ガンダム、ジェット機、スターウォーズ……南海電鉄「ラピート」の革命杉山淳一の「週刊鉄道経済」(5/6 ページ)

» 2015年11月27日 08時00分 公開
[杉山淳一ITmedia]

鉄道会社が「環境デザイン」を重視するきっかけとなった

 鉄道車両のデザインは機能美を重視している。例えば、国鉄時代の初期の特急電車は、先頭車がボンネットタイプだった。これは先端を尖らせて早く見せようとしたわけではない。騒音源となる発電機や空気圧縮器をボンネットに収め、客室から離すためだった。初代新幹線車両0系の流線型は空力特性を考慮し、風洞実験も行われた。これは風切り音を低減するためでもあり、運転士の視界から真下の線路を隠し、眼の疲労を軽減するためでもあったという。

 しかし、機能美には大きな欠点がある。「機能を理解していなければ美しさを理解できない」である。例えば、蒸気機関車はカッコ良いだろうか。今の私ならカッコ良いと思う。しかし、子どものころの私は蒸気機関車のカッコ良さが分からなかった。真っ黒で、デコボコで、丸太を載せたような車体に大きすぎる車輪、運転席はなぜか後ろ。アタマから煙が出る。下からも煙(水蒸気)が出る。表面にパイプが這っている……。

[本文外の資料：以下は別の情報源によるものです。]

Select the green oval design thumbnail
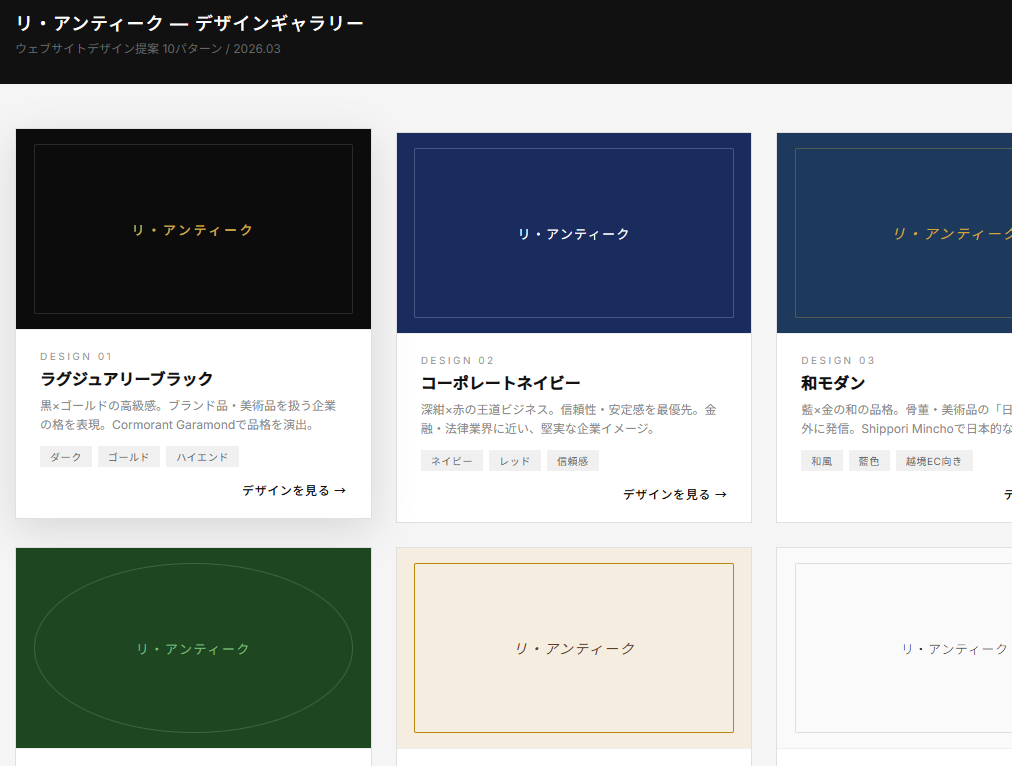 pos(193,648)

 それに比べると、電車の顔つきは整っていた。今から40年前だから、山手線は真四角な103系、地元の東急は、東横線にキラキラしたステンレスカーの8000系がデビューしていた。しかし、自宅の最寄りの池上線は3000系という緑色の古い電車で、前面に貫通幌の付いた車両はカッコ悪かった。電車のデザインは蒸気機関車よりもマシだったけど、流線型の新幹線や湘南電車に比べれば見劣りした。

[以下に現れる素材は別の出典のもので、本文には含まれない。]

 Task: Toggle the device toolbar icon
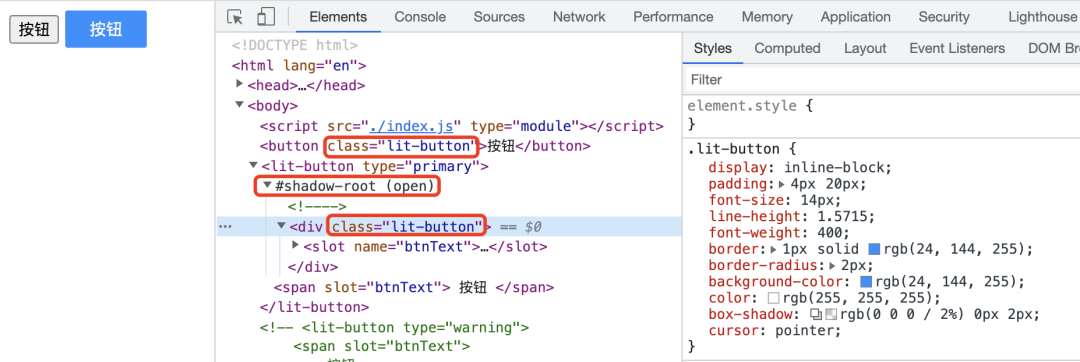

 それでも成長して車両の機能が分かってくると、機能美のカッコ良さが理解できる。蒸気機関車はゴツゴツしているけれど、どれ1つムダな部品はない。すべて必要なのだ。そう知ったときから、私は蒸気機関車をカッコ良いと思えた。真四角な電車も、室内の広さを最大にするためと理解すれば、この形がベストだと思える。

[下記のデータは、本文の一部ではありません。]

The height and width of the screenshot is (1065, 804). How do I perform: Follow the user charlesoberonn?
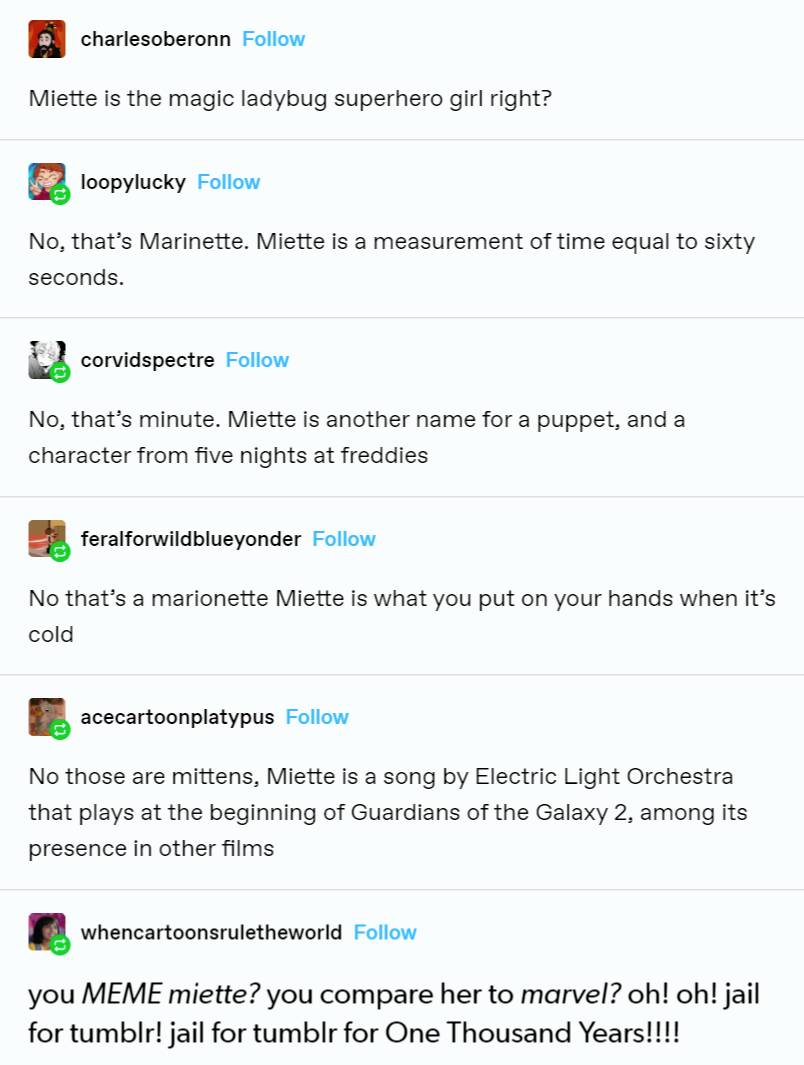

 南海電鉄50000系は、機能性重視だった鉄道車両デザインに「環境重視」という新たな概念を持ち込んだ革命児といえる。南海電鉄50000系にとって「環境」は、関空アクセスというソフト面だ。飛行機で旅立つイメージを最寄り駅から始める。飛行機で降りた人々の高揚感を最寄り駅まで保ち続ける。そのイメージを重視している。そう考えると、飛行機を連想する円い窓の意味も理解できる。